I wish I’d done more at that point—raised hell, insisted on waking both my mom’s oncologist and the hospital’s intensive care doctor at home, demanded that they come to the hospital. Instead, by that point I felt lost and powerless. I’d already insisted that my mom be moved to the ICU. What would happen if I made additional demands?
The sepsis protocol was finally started twenty-three hours after his mother arrived at the hospital. She died less than a week later.

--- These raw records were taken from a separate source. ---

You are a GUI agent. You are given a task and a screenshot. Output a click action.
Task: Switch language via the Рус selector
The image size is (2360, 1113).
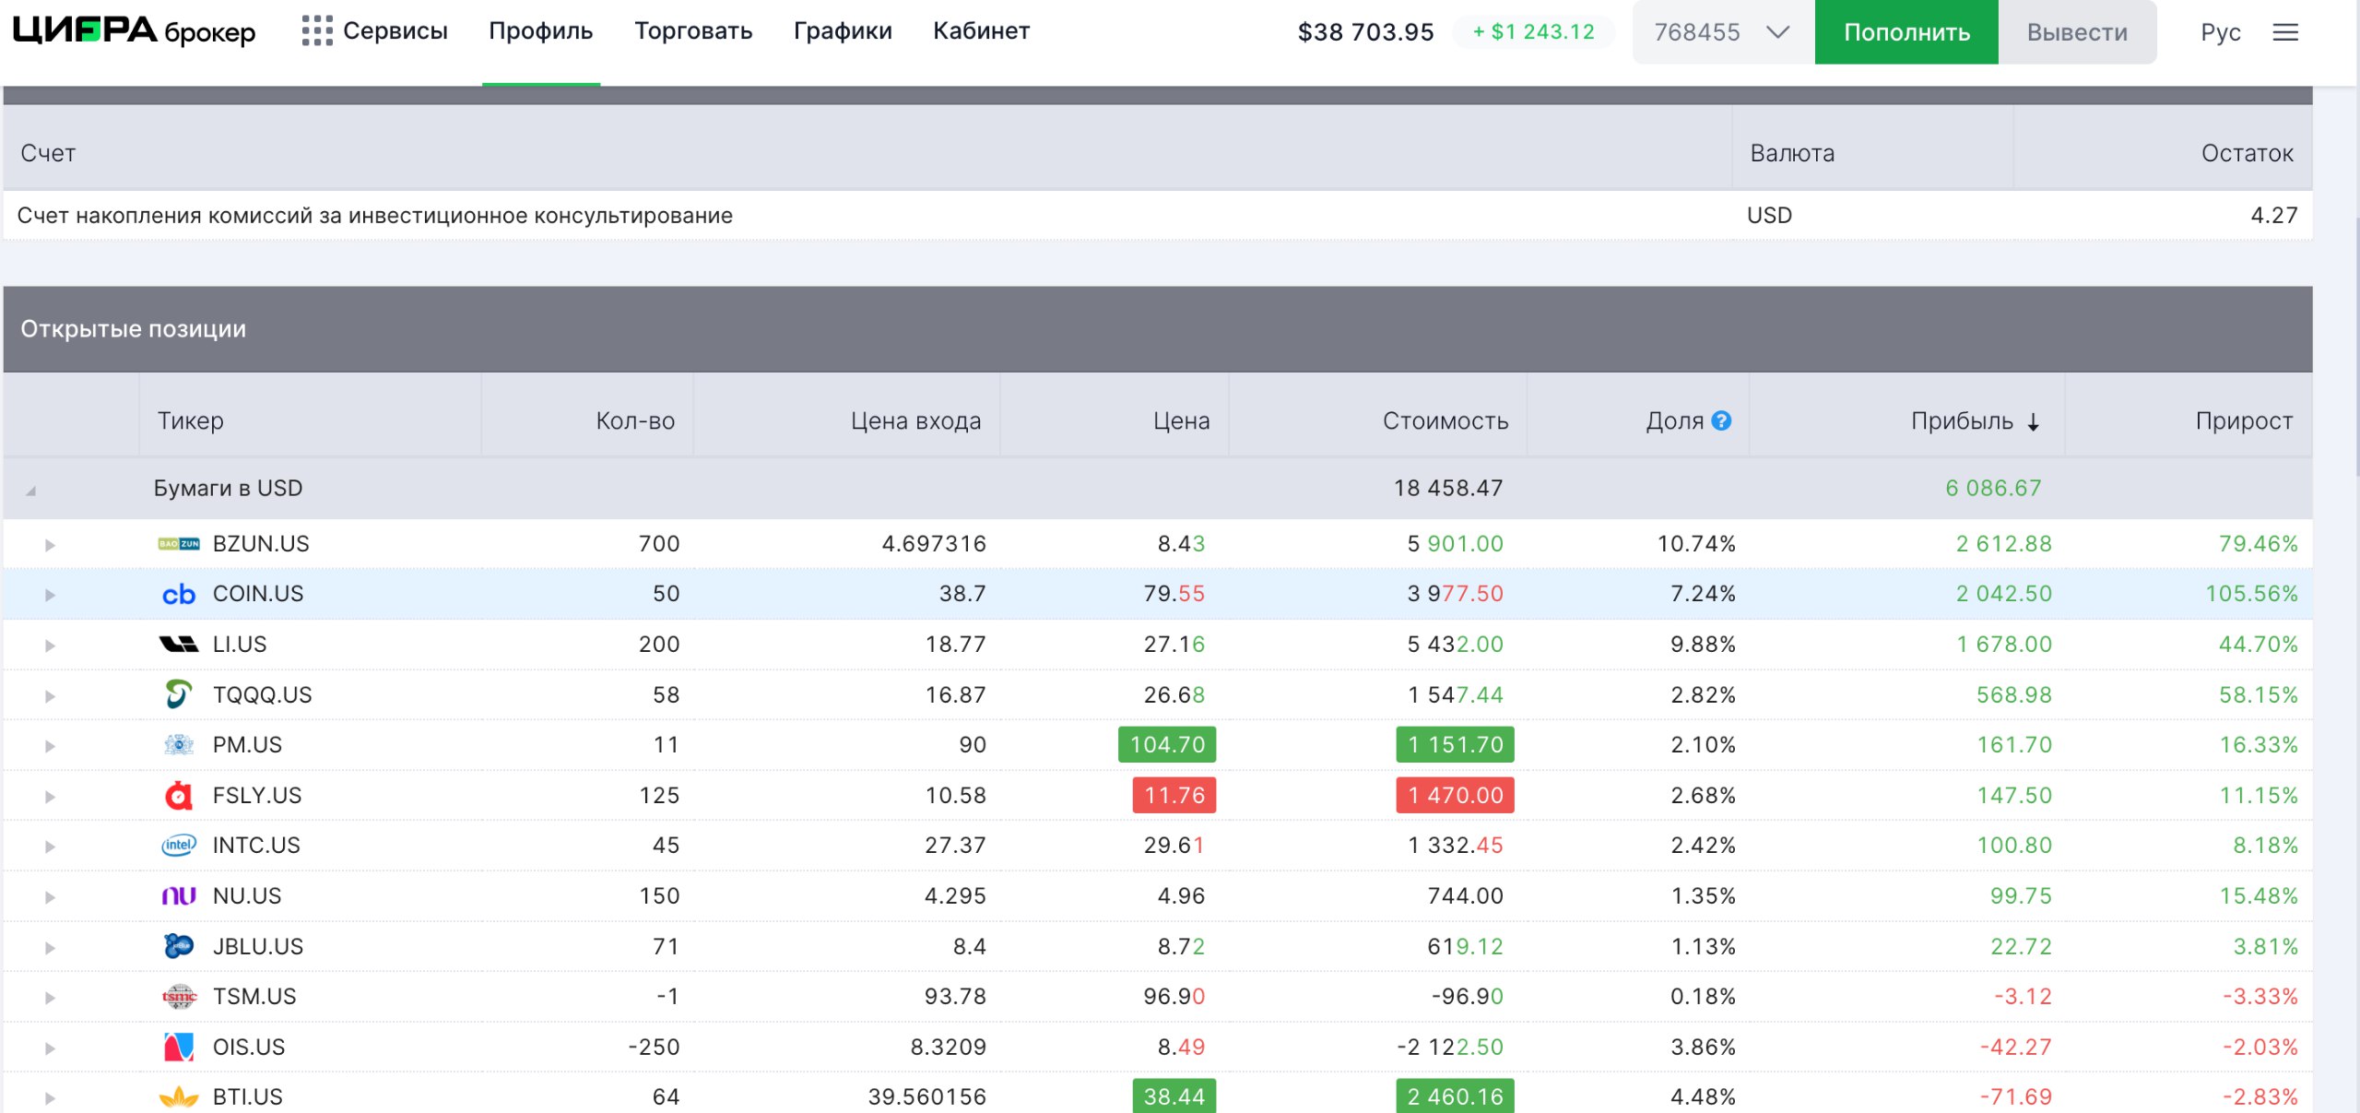[2219, 33]
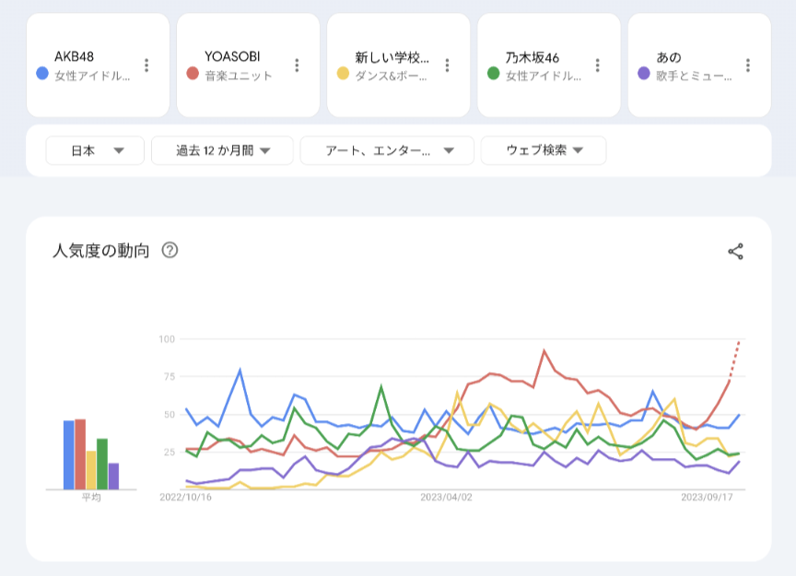Click the red YOASOBI color dot
The width and height of the screenshot is (796, 576).
click(x=192, y=73)
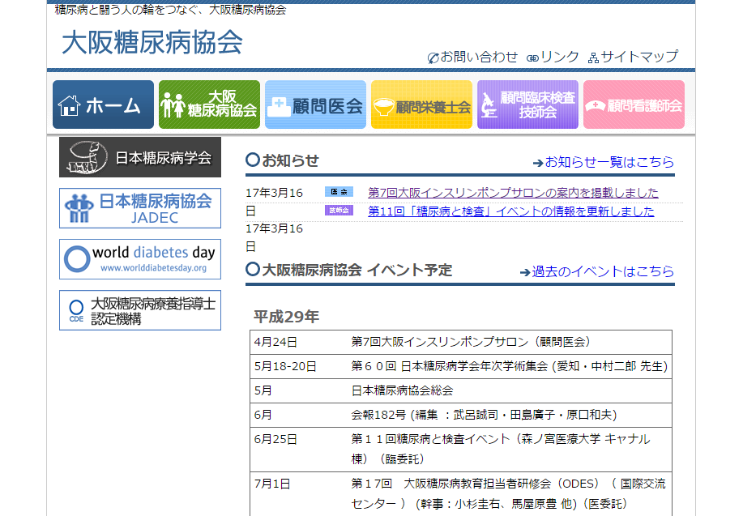Open 第11回「糖尿病と検査」イベント news link
This screenshot has width=743, height=516.
coord(510,211)
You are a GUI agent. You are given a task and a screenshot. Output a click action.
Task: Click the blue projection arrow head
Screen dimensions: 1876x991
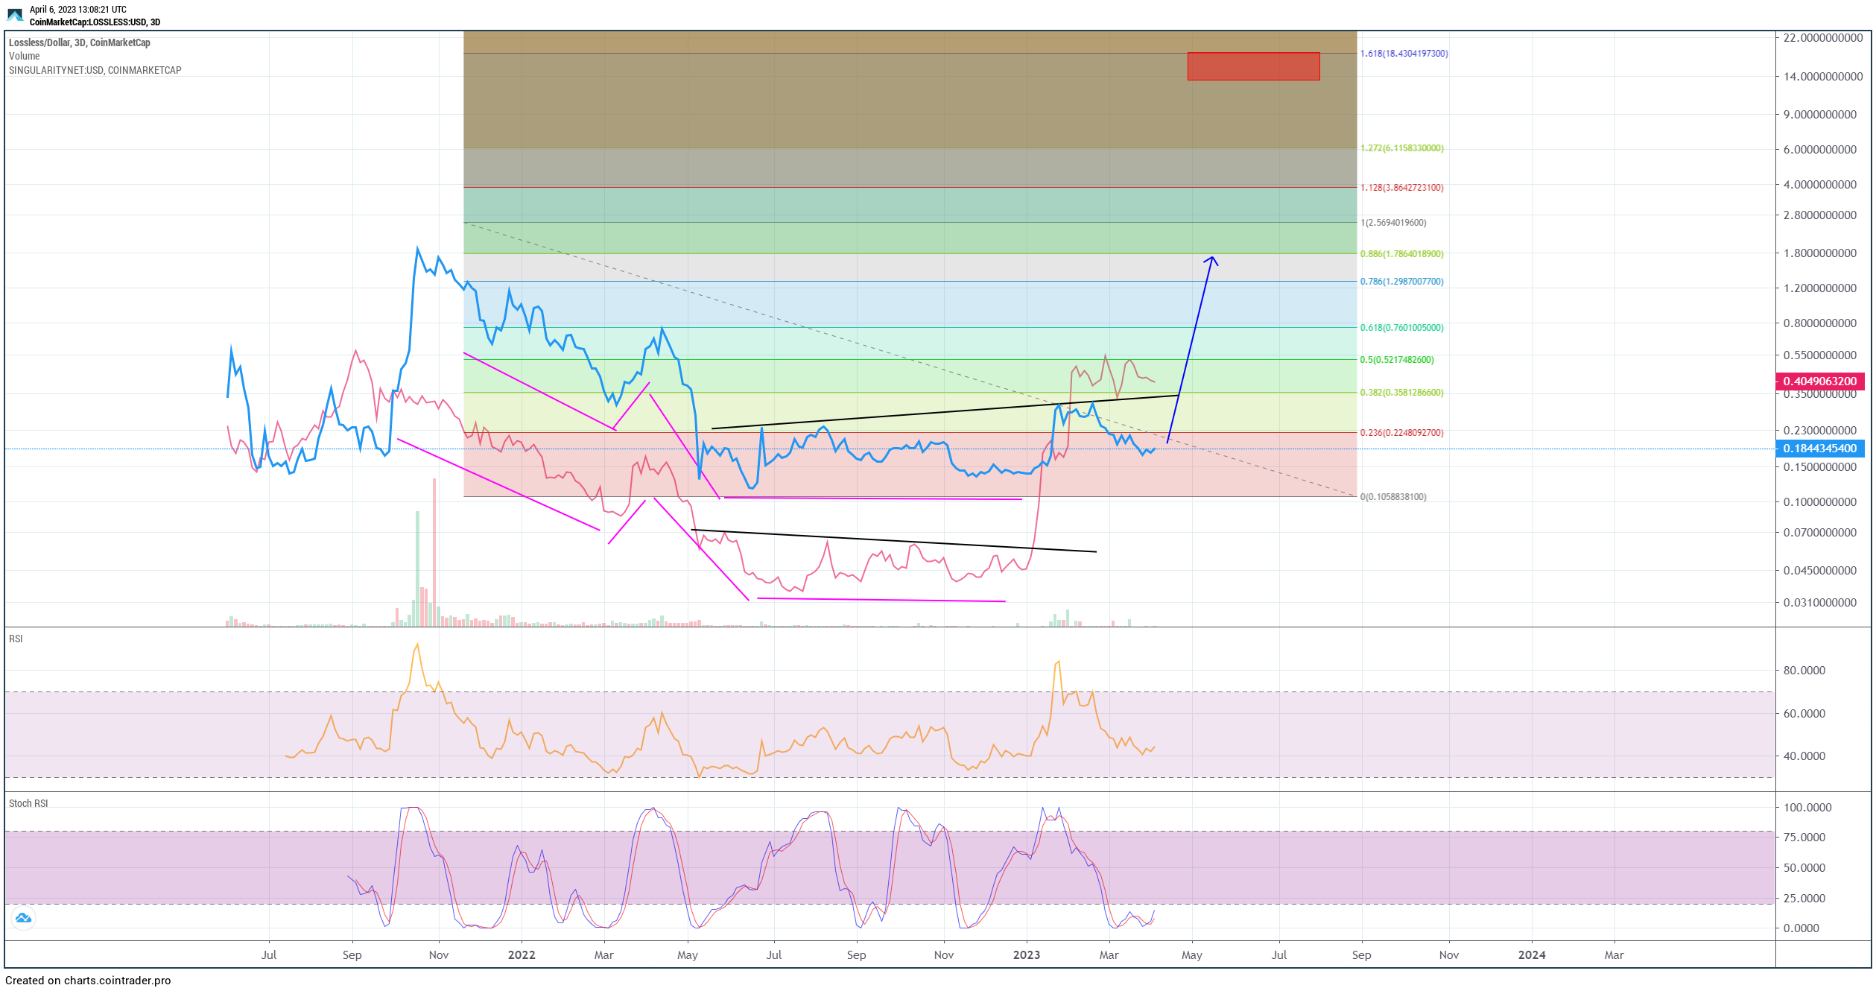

Dr. Welch ends his essay by discussing system improvements that have been implemented in other hospitals. These include a hotline for patients and families when they feel they are not receiving the care they need, interviewing patients and families after hospitalizations in which there was a poor outcome, and setting up patient and family advisory councils to help improve care. He also reflects how the experience with his mother changed his perspective. “In the Boston hospital where I work, we strive as a group to improve the quality of care we offer our patients. We review our process and outcome measures, and we create and track new approaches for improving care. We also make changes after examining specific patient cases. And yet, I now realize, before this experience I never sought patient or family feedback in any of these quality improvement activities.”